Fear of demolition triggered hearing on six-story building within proposed Borough Hall Skyscraper Historic District. On January 4, 2011, Landmarks heard testimony on the potential designation of the Franklin Building at 186 Remsen Street as an individual City landmark. The vacant building is within the proposed boundaries of the Borough Hall Skyscraper Historic District, but was calendared separately on December 7, 2010 due to “threat of demolition” after the building owner filed a demolition permit application with Buildings. Chair Robert B. Tierney explained that Landmarks was concerned that the owner would demolish or alter the building before final deliberations on the proposed historic district had taken place.

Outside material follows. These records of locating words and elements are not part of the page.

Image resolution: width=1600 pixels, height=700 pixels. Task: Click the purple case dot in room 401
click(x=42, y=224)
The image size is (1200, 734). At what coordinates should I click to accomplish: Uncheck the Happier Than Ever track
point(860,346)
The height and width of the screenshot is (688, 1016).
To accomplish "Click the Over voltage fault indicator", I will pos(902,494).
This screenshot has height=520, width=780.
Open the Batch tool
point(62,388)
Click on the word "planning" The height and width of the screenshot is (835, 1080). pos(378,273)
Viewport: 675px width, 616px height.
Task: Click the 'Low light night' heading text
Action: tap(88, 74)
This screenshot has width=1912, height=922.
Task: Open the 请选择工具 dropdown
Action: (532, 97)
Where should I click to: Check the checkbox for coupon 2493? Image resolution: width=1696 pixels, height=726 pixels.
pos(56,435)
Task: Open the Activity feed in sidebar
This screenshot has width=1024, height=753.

The Parfitt Brothers designed and built the Queen Anne-style Franklin Building in 1887. The six-story building is clad in red brick with stone trim and terra cotta ornament, and its sandstone base features a large arched entranceway. The building lost its original roof around 1950 when the top one-and-a- half stories were removed and replaced with a simple brick parapet.

At the January hearing, architect Ted Bodnar, representing the building’s owner, testified that the building had been vacant for seven years and was in a state of disrepair. Proponents of designation included representatives of the New York Landmarks Conservancy and the Brooklyn Heights Association. The Historic Districts Council’s Simeon Bankoff testified that despite its alterations, the building merited designation based on its “architectural patrimony” and design features.

Chair Tierney stated that it was “his understanding” that Buildings would not issue a demolition permit and the owner agreed to enter into a standstill agreement with Landmarks after the hearing. Tierney closed the hearing was and did not set a date to vote on the designation.

LPC: Franklin Building, 186 Remsen St., Brooklyn (LP-2465) (Jan. 4, 2011).